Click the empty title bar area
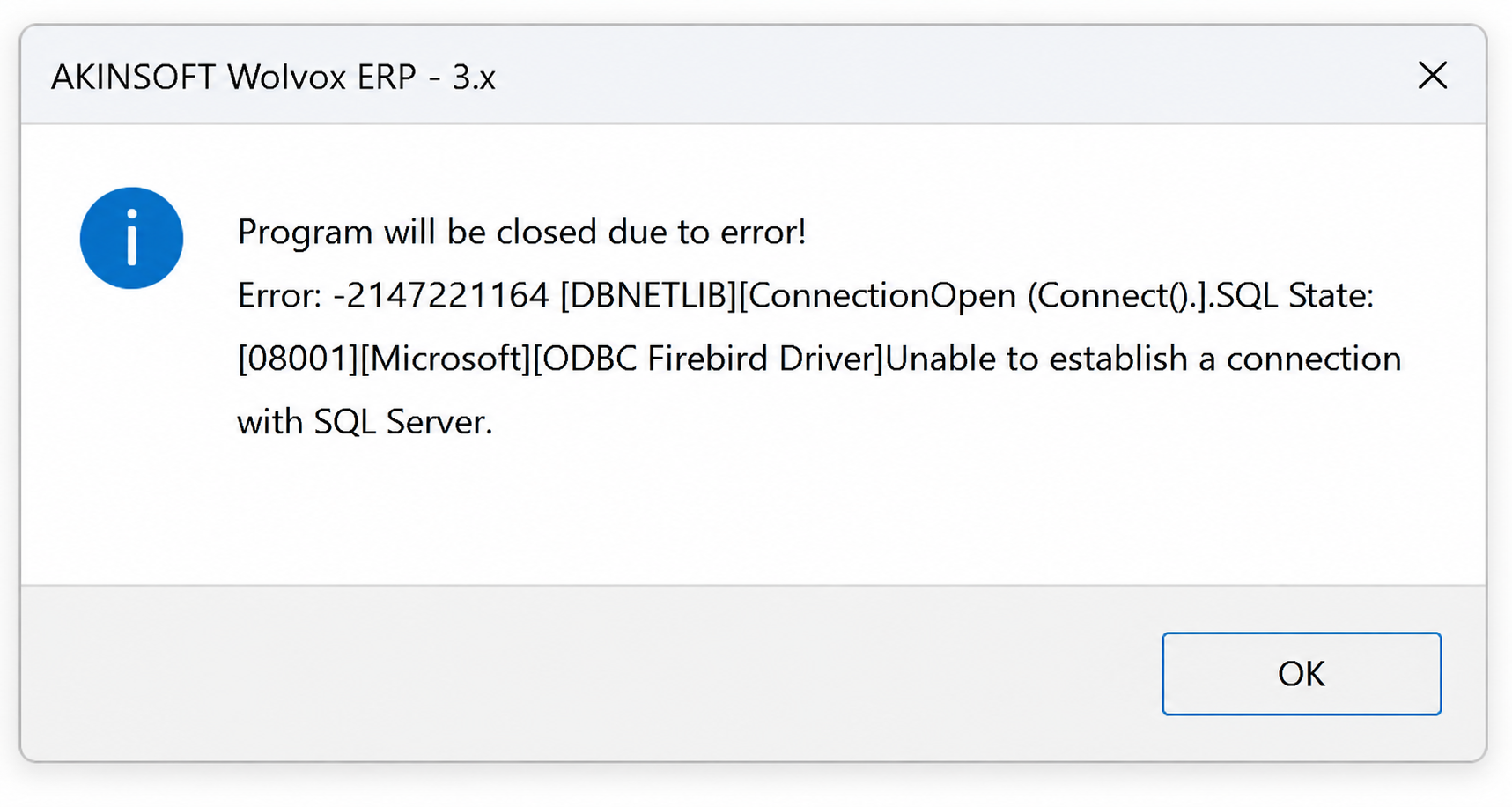pyautogui.click(x=951, y=76)
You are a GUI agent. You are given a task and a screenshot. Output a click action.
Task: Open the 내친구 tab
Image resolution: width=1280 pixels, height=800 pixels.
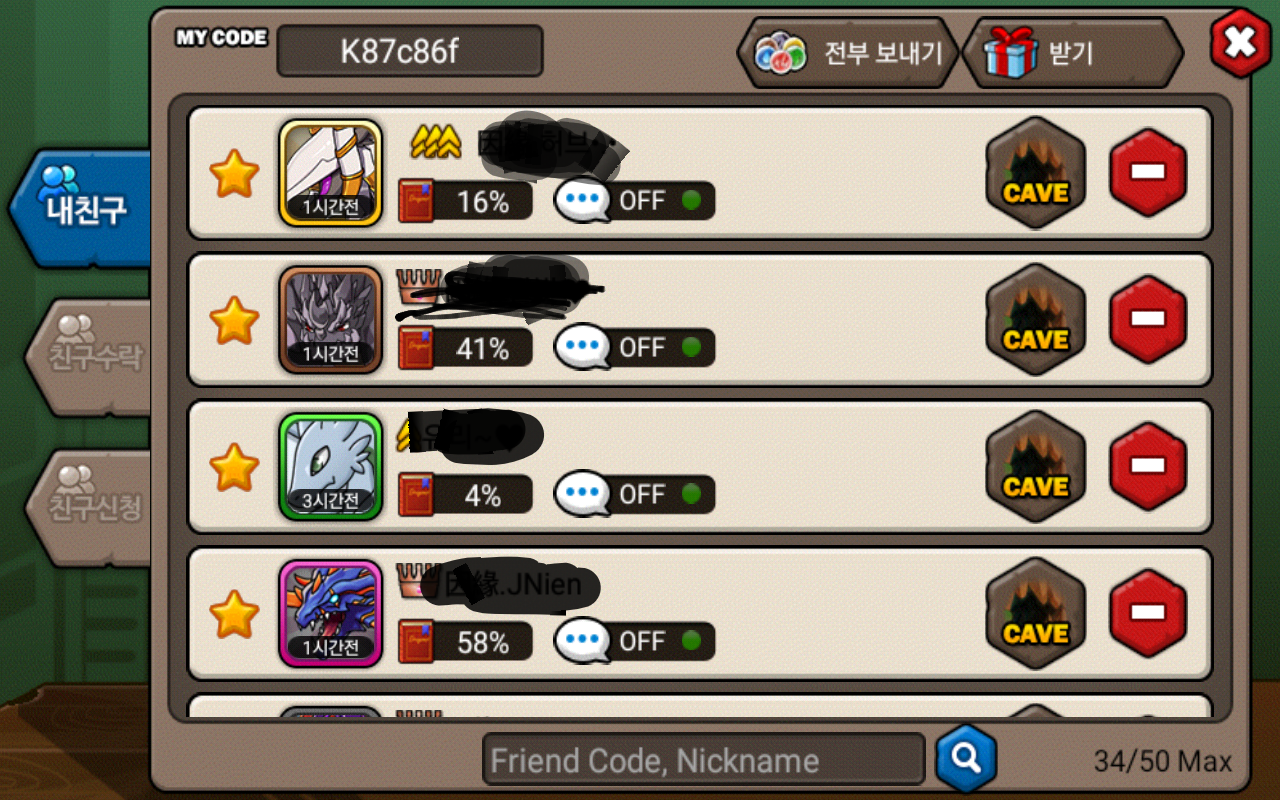tap(82, 208)
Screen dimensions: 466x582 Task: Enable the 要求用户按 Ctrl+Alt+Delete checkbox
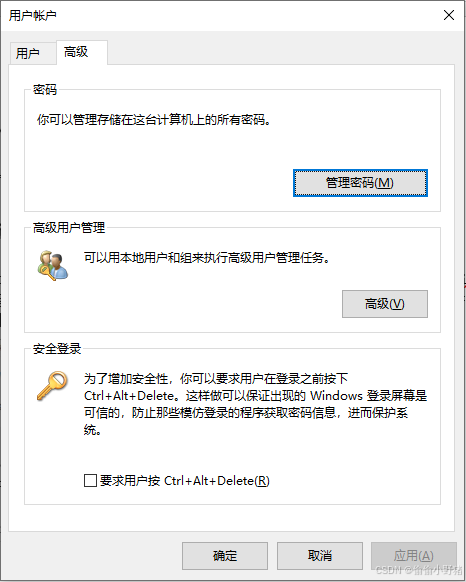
########
■ **Problem to work on**
After locating the line that holds "You are a GUI", output exactly the lines from it through the last line of the material above, inclusive, without pictures.

■ **Problem solution**
You are a GUI agent. You are given a task and a screenshot. Output a click action.
Task: Open the 내친구 tab
Image resolution: width=1280 pixels, height=800 pixels.
tap(82, 208)
Screen dimensions: 466x582 Task: Enable the 要求用户按 Ctrl+Alt+Delete checkbox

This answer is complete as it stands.